売り込み感が少なく、長期的なファンづくりに向いている一方で、効果が出るまでに時間がかかることが多い点も特徴です。
ロケーションベースマーケティング
ロケーションベースマーケティングは、スマートフォンの位置情報などを活用して、「今、その場所にいる顧客」に合わせた情報を届ける手法です。
例えば、店舗の近くを通った人にだけクーポンを配信したり、観光地にいるユーザーにその地域限定の商品情報を表示したりすることができます。場所と連動させることで、来店や即時購入につながりやすくなるのがメリットです。
ただし、位置情報はプライバシーに関わるため、利用目的の明示や同意の取得など、適切な取り扱いが求められます。
3. 売り方のスタイル

この章では、販売チャネル全体の戦略としてよく使われる「プッシュ戦略」と「プル戦略」を解説します。どちらも、商品を市場に浸透させるための考え方ですが、主な狙いどころが異なります。
プッシュ戦略
プッシュ戦略は、メーカーが流通業者や小売店などの販売チャネルに対して積極的に働きかけ、商品を「押し出していく」戦略です。具体的には、小売店向けの販売インセンティブ、仕入れ条件の優遇、販売員への説明会などが含まれます。
この戦略では、まず店頭に商品を置いてもらうこと、販売担当者に積極的に勧めてもらうことが重要になります。特に、消費者があまり商品を指定せずに店頭で選ぶようなカテゴリーでは、プッシュ戦略が効果を発揮しやすくなります。

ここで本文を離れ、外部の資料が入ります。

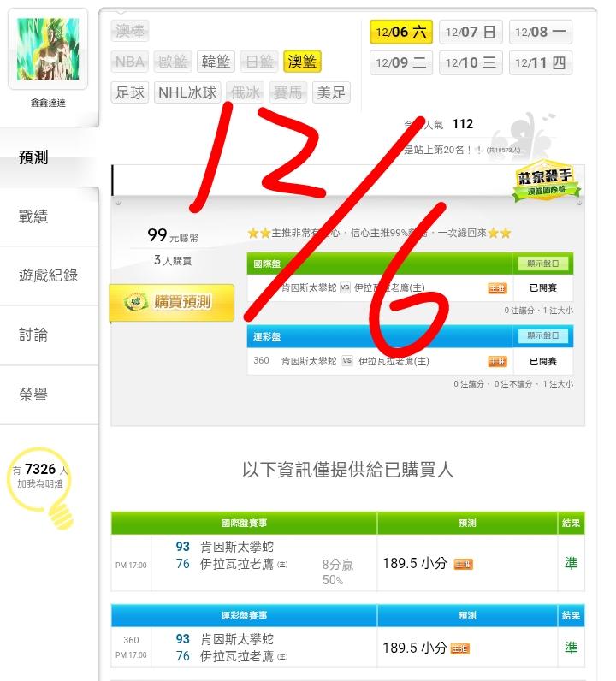This screenshot has width=616, height=681.
Task: Click the 主推 tag in 運彩盤 row
Action: tap(497, 361)
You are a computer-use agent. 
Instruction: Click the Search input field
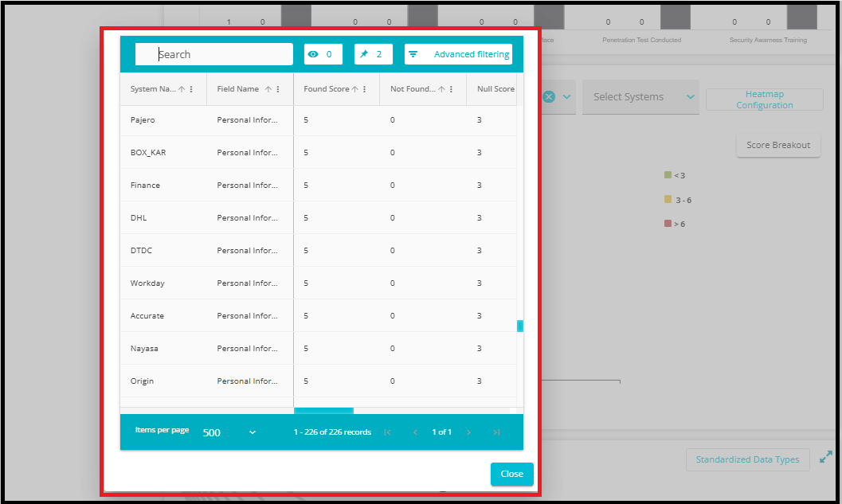213,54
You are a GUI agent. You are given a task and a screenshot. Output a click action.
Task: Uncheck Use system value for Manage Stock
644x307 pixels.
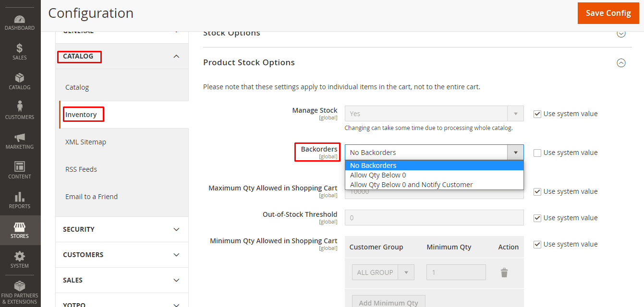537,114
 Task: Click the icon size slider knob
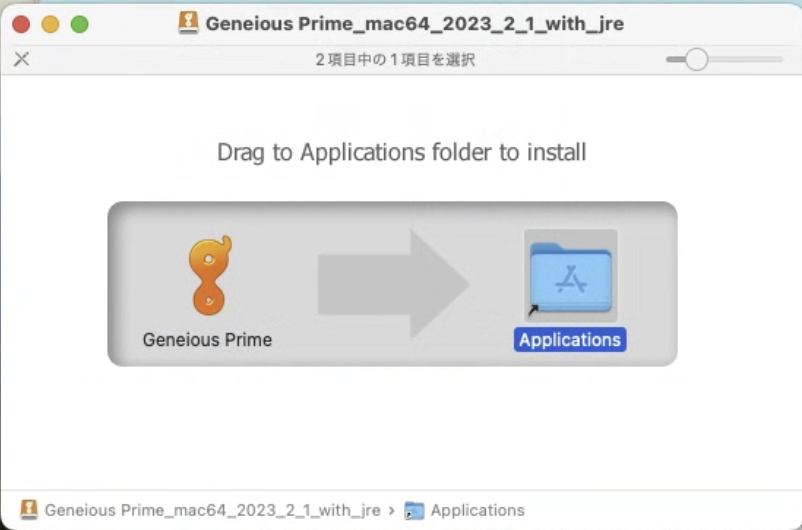[x=696, y=59]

一方で、流通側への働きかけにコストがかかりやすいため、費用対効果を意識した運用が必要です。
プル戦略
プル戦略は、広告やプロモーションを通じて消費者の需要を高め、「お客様に商品を指名してもらう」ことで、結果的に流通業者が商品を仕入れざるを得ない状況を作る戦略です。
テレビCMやSNSなどで話題になり、消費者から「この商品が欲しい」と声が上がれば、小売店はその需要に応えるために仕入れを増やします。つまり、消費者側から商品を「引っ張ってもらう(プル)」イメージです。

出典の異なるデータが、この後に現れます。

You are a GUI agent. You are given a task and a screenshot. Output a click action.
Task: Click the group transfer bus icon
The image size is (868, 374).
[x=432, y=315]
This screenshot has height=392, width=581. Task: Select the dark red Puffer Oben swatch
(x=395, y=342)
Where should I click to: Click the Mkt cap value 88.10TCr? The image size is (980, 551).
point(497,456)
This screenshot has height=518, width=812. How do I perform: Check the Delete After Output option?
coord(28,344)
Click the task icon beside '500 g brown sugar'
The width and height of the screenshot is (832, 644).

新ブランドを立ち上げる際や、一般消費者向けの商品で認知度を高めたいときには、プル戦略が効果的に働きます。ただし、広告費が大きくなりがちなので、プッシュ戦略とのバランスを取ることが大切です。
まとめ
この記事では、代表的なマーケティング手法として、セグメントマーケティング、ダイレクトマーケティング、クロスメディアマーケティング、インバウンドマーケティング、ロケーションベースマーケティング、プッシュ戦略、プル戦略を整理して紹介しました。
セグメントマーケティングやダイレクトマーケティングは、「誰に届けるか」を絞り込んで効率的にアプローチするための手法でした。クロスメディアマーケティング、インバウンドマーケティング、ロケーションベースマーケティングは、複数メディアやデジタル技術を組み合わせて顧客との接点を増やす、現代的な手法です。
プッシュ戦略とプル戦略は、流通や広告を通じて「押して売るか」「引きつけて売るか」という視点から、販売の全体設計を考えるための枠組みでした。
実際のマーケティングでは、これらの手法を単独で使うのではなく、目的やターゲットに合わせて組み合わせて活用していきます。それぞれの特徴を理解しておけば、「この商品・この市場にはどの手法が向いているか」を考えやすくなり、より効果的なマーケティング戦略につなげることができます。